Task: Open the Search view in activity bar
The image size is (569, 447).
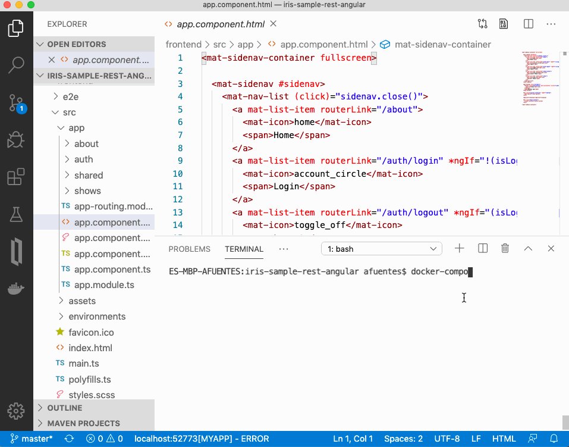Action: [16, 65]
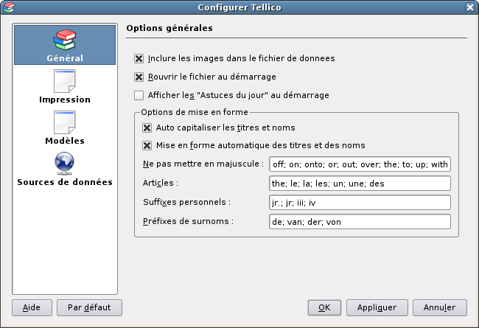Toggle Mise en forme automatique checkbox

pos(147,145)
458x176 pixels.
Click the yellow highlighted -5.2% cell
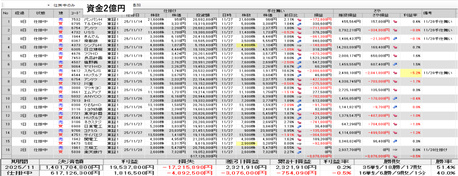[x=411, y=73]
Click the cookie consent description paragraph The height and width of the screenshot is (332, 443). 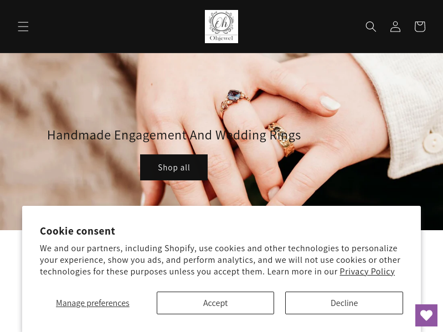[x=220, y=260]
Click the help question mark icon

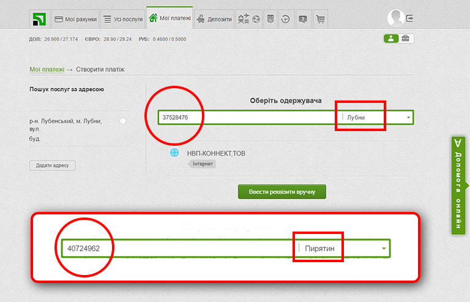tap(302, 20)
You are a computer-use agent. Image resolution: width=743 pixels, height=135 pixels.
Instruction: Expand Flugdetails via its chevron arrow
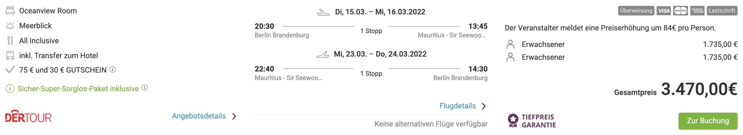(484, 106)
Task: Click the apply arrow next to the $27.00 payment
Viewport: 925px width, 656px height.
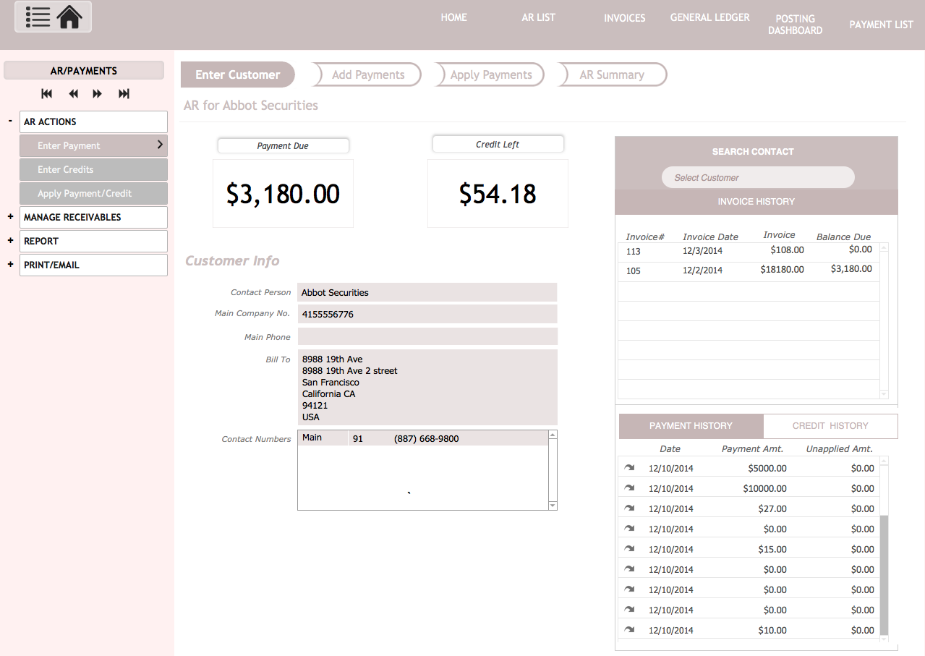Action: [628, 508]
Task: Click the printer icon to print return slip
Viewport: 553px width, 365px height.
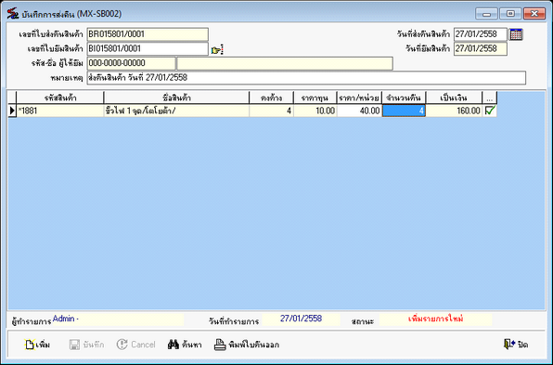Action: (x=220, y=345)
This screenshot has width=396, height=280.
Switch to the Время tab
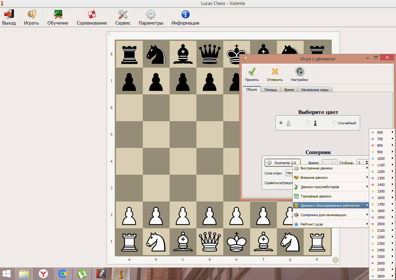coord(289,90)
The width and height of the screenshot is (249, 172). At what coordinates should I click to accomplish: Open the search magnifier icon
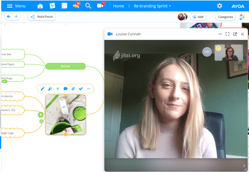click(88, 6)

══════════

Work to be completed => Go through the records and gather the lines that hold "Task".

Result below =>
Task: Open the Search view in activity bar
Task: Click the apply arrow next to the $27.00 payment
Task: Click the printer icon to print return slip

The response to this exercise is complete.